Des parents d'élèves ont organisé depuis plusieurs semaines des rassemblements et des occupations d'école en province et même en Ile-de-de-France pour s'opposer aux projets de fermeture. Beaucoup ont reçu le soutien d'élus locaux, y compris de membres de l'UMP. D'autres actions sont programmées cette semaine, en particulier dans le Jura où dix villages risquent de se retrouver sans école à la rentrée.
La FCPE, qui a lancé une pétition nationale, prévoit une manifestation le 18 mai, selon le Journal du dimanche (JDD). Dénonçant une «certaine désinformation», le ministre de l'Education nationale, Luc Chatel, a répondu dimanche qu'il ne s'agissait pas d'un problème de moyens mais d'une adaptation, académie par académie, en fonction des besoins.
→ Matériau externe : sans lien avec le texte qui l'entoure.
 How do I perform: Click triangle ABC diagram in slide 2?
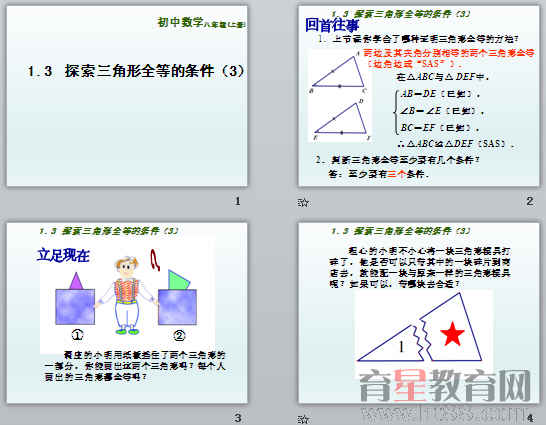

«Le budget est le plus important jamais consacré à l'Education nationale, 60,5 milliards d'euros» , a-t-il dit au grand rendez-vous Europe 1/Le Parisien. «Alors que le budget de l'Etat est à évolution zéro, ce budget de l'Education augmente de 1,6% (...) Donc, les moyens, ils sont là», a-t-il ajouté.Sans contester la légère augmentation (4.900) du nombre d'élèves, Luc Chatel a répété que le budget de l'Education ne pouvait continuer à augmenter à l'infini et que sa politique visait à rendre le système plus efficient.